CS267 Spring 2016Practice Final

Briefly explain the QUIT and CONTINUE accumulator pruning strategies for Term-at-a-Time Query Processing.
Express the following using our operators for GC-Lists. The contents of the body of any html document whose head contains at least two meta tags.
Briefly explain the following coding schemes and what they are used for: Canonical Huffman Code, LLRUN.
Consider the list `L=langle 5,8,15,25 rangle`. Compute its `Delta`-list, then encode it using a `gamma`-code.
Define the REBUILD and REMERGE batch update operations. Give a concrete (non-trivial, i.e., some work is done) situation in which they would both have the same performance.
Describe how the Logarithmic Merge Dynamic Index algorithm works.

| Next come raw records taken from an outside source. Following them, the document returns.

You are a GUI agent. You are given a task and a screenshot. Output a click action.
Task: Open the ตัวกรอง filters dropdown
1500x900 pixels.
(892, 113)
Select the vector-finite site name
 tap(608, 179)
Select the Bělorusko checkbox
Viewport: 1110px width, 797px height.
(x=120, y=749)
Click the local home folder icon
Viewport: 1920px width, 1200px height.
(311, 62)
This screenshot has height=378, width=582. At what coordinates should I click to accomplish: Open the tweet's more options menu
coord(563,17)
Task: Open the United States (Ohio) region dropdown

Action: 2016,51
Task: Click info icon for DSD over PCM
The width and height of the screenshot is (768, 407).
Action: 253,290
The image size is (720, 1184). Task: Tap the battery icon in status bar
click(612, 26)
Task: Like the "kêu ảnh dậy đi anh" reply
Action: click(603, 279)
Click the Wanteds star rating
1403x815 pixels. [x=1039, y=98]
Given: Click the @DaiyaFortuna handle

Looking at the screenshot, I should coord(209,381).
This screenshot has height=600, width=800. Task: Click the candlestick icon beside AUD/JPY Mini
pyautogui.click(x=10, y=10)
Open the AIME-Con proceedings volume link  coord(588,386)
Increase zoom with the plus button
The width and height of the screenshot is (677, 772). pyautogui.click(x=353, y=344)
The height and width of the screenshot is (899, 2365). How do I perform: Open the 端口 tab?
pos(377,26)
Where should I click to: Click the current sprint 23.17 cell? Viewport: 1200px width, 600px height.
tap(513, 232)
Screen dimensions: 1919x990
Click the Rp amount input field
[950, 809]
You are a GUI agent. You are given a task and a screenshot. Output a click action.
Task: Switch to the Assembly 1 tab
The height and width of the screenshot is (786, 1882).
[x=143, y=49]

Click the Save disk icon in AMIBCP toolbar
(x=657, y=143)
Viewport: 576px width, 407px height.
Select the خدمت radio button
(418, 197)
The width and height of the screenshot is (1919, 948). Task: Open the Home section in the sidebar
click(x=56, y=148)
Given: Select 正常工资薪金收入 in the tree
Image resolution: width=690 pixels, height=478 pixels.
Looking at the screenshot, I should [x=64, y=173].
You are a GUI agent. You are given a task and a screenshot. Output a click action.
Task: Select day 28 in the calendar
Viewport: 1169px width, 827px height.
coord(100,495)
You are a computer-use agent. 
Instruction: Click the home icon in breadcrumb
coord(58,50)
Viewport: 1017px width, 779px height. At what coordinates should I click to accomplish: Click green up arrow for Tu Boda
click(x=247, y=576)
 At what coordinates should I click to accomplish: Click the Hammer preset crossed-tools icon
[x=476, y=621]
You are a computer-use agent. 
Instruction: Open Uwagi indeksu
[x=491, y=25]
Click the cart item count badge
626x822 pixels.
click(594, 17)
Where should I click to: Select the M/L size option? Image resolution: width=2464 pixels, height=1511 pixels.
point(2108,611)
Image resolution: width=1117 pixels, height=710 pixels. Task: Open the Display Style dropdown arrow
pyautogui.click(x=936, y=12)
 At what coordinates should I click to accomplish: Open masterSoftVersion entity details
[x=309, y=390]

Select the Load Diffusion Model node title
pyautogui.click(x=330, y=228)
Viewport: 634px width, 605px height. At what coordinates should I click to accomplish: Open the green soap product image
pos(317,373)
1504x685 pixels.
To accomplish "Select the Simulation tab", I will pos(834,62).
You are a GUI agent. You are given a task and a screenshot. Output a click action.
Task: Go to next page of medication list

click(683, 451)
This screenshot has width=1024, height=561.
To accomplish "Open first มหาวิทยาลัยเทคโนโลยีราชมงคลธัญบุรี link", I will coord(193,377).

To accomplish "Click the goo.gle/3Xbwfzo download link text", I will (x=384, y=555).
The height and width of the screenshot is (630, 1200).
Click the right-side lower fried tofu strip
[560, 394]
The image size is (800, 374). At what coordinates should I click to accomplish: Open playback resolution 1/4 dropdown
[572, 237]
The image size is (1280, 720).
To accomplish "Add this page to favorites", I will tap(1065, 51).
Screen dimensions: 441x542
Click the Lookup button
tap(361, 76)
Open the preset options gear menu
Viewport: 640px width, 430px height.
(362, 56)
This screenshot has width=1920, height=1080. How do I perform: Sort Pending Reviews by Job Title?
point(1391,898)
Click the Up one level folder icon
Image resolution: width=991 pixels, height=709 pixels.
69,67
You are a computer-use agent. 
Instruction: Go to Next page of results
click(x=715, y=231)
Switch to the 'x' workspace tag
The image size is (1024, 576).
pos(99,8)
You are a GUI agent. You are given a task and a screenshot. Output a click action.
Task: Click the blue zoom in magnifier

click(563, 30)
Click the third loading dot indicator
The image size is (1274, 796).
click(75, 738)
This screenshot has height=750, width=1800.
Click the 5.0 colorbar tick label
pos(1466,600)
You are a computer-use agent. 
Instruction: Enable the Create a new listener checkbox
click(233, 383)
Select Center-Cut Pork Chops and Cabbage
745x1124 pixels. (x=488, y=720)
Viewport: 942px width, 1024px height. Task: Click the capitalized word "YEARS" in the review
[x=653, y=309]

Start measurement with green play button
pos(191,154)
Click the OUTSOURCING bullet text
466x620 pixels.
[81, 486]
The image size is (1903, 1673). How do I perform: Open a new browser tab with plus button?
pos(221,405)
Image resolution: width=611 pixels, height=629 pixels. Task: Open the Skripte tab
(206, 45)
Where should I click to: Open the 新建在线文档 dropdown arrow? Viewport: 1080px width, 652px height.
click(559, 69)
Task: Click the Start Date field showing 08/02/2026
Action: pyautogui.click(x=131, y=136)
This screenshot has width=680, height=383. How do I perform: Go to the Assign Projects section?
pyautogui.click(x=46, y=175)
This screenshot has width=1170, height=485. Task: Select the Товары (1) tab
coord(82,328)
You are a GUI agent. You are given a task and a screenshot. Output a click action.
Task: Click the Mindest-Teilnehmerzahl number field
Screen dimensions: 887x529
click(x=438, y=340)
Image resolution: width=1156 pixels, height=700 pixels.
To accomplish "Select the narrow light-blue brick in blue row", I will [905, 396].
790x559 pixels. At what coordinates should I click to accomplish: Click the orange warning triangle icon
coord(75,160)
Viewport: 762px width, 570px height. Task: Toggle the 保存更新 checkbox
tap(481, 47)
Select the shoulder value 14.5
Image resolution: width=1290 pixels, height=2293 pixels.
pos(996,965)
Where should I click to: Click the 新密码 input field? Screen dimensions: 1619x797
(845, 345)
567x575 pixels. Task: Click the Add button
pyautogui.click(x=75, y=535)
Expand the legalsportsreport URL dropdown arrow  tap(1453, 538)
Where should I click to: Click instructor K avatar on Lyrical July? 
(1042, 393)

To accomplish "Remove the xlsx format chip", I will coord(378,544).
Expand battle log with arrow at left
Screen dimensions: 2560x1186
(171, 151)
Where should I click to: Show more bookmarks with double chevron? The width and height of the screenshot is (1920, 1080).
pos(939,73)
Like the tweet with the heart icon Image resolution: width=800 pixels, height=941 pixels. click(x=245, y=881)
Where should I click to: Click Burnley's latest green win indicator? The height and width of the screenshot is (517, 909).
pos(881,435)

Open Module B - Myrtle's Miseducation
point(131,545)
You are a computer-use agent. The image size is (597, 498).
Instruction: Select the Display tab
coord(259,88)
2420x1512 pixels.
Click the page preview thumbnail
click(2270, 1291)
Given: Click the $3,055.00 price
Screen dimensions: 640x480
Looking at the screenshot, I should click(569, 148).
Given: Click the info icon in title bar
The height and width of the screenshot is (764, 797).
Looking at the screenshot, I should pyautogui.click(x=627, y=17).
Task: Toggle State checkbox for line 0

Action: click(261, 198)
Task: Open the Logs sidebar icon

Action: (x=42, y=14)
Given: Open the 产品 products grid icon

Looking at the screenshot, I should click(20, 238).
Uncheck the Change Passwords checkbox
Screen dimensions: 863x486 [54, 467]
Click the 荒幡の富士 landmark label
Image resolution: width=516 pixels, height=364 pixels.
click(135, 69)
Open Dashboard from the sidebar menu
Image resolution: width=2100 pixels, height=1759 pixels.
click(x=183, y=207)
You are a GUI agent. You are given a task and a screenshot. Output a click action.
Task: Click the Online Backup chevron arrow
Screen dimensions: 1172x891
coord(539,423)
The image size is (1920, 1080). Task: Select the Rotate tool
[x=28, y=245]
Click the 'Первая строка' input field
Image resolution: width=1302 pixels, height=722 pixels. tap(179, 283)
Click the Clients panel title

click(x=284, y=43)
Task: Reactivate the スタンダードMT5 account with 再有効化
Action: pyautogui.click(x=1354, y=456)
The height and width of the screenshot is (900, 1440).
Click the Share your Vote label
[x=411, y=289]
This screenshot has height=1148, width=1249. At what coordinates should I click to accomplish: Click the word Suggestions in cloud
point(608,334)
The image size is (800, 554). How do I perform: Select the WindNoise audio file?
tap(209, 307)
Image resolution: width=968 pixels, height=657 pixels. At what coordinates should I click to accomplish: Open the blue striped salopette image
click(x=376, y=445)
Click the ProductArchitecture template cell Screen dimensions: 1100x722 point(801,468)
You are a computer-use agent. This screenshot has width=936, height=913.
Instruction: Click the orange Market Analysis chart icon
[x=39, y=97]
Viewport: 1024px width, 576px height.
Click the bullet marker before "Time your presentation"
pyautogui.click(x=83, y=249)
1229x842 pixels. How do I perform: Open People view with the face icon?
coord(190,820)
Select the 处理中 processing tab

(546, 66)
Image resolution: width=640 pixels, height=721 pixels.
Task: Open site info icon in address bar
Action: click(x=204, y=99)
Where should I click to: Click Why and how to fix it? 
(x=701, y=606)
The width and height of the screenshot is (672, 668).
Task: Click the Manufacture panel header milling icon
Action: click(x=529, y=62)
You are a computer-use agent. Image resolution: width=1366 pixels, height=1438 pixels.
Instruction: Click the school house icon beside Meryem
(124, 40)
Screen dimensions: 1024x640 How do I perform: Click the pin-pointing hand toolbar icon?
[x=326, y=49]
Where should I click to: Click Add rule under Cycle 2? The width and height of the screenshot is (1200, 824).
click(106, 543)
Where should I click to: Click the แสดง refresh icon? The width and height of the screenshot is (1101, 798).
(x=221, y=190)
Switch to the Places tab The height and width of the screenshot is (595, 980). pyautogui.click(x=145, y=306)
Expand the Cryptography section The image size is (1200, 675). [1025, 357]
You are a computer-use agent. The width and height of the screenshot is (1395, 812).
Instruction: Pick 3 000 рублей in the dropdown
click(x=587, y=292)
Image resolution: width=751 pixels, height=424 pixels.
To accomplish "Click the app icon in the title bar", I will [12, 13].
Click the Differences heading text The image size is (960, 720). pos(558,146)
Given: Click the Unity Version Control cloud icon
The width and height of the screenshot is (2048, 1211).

Suppose there is a 1,000,000 word corpus. Document `d` is 300 words long. The terms blue and bayou occur 1000, 300 times respectively. In document `d` blue occurs twice and bayou once. Let `mu=1000`. What is the LMD score for `d` for the query "blue bayou"?
Derive how the factor `P_1` is estimated in the DFR formula.
Briefly explain how query documents are returned in the parallel setting when query processing with term partitioning is done.
Describe how the HITS algorithm measures the quality of a document. How does SALSA differ from HITS?